O empreendedorismo não precisa ser romantizado
Talvez o maior problema seja justamente esse.
Não precisamos transformar o empreendedor em herói.
Nem em vítima.
Empreender não é um caminho melhor do que trabalhar como funcionário.
São escolhas diferentes. Com responsabilidades diferentes. Com desafios diferentes.
Existe dignidade em todas elas.
O problema começa quando mostramos apenas a parte bonita da história.
Quando alguém acredita que abrir uma empresa significa trabalhar menos, ganhar dinheiro rapidamente, ter liberdade absoluta ou viver sem preocupações.
Isso simplesmente não corresponde à realidade da maioria dos empreendedores.
A coragem está justamente em continuar
Existe uma frase muito conhecida que diz que coragem não é ausência de medo.
É agir apesar dele.
Talvez essa seja a definição mais próxima do empreendedorismo.
Não é sobre nunca sentir ansiedade, nunca duvidar ou nunca passar por dificuldades.
É sobre entender que elas fazem parte da caminhada e, mesmo assim, continuar construindo.
Todos os dias.
Um cliente de cada vez.
Uma decisão de cada vez.
Uma semana de cada vez.
Um problema resolvido de cada vez.
É assim que empresas sólidas são construídas. Não através de momentos extraordinários, mas pela soma de pequenas decisões tomadas diariamente, principalmente nos dias em que desistir parece mais fácil.

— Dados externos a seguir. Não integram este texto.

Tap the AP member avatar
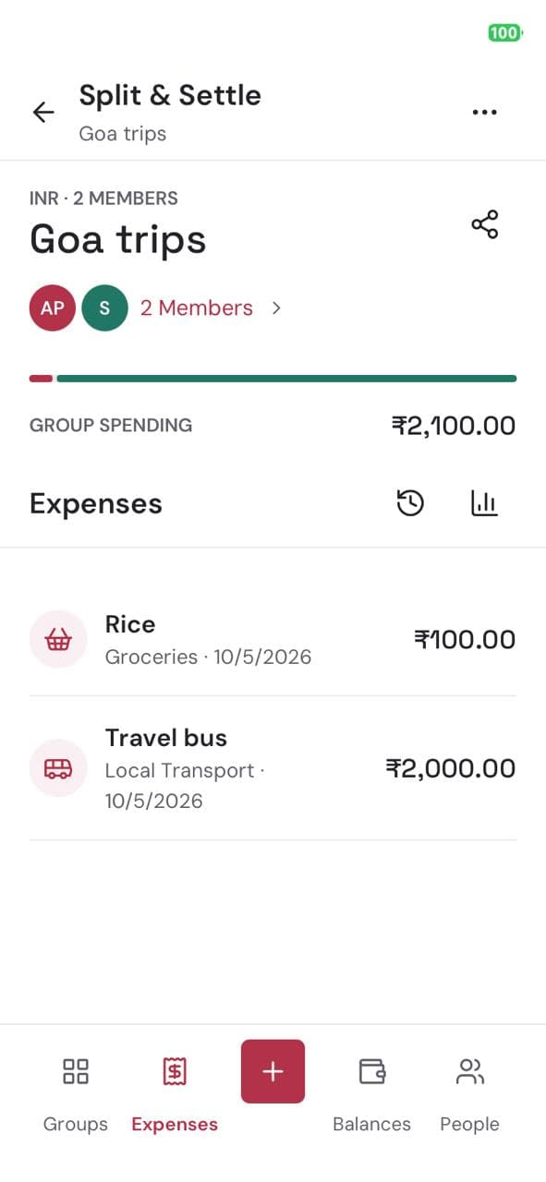This screenshot has height=1182, width=546. click(53, 308)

O que ninguém vê é justamente o que sustenta tudo
Quando alguém olha para uma empresa consolidada, normalmente enxerga apenas o resultado.
Mas por trás de cada negócio existe uma história cheia de dúvidas, noites mal dormidas, decisões difíceis, erros, aprendizados e recomeços.
Existe muito mais disciplina do que inspiração.
Muito mais constância do que motivação.
Muito mais responsabilidade do que liberdade.
E talvez seja justamente isso que torna o empreendedorismo tão admirável.
Não porque seja fácil.
Mas porque, mesmo sendo difícil, milhares de pessoas acordam todos os dias e escolhem continuar.
A liberdade que todo mundo admira é construída com uma responsabilidade que quase ninguém vê.
Porque, no final das contas, empreender é acordar todos os dias sem garantias… e, ainda assim, decidir continuar.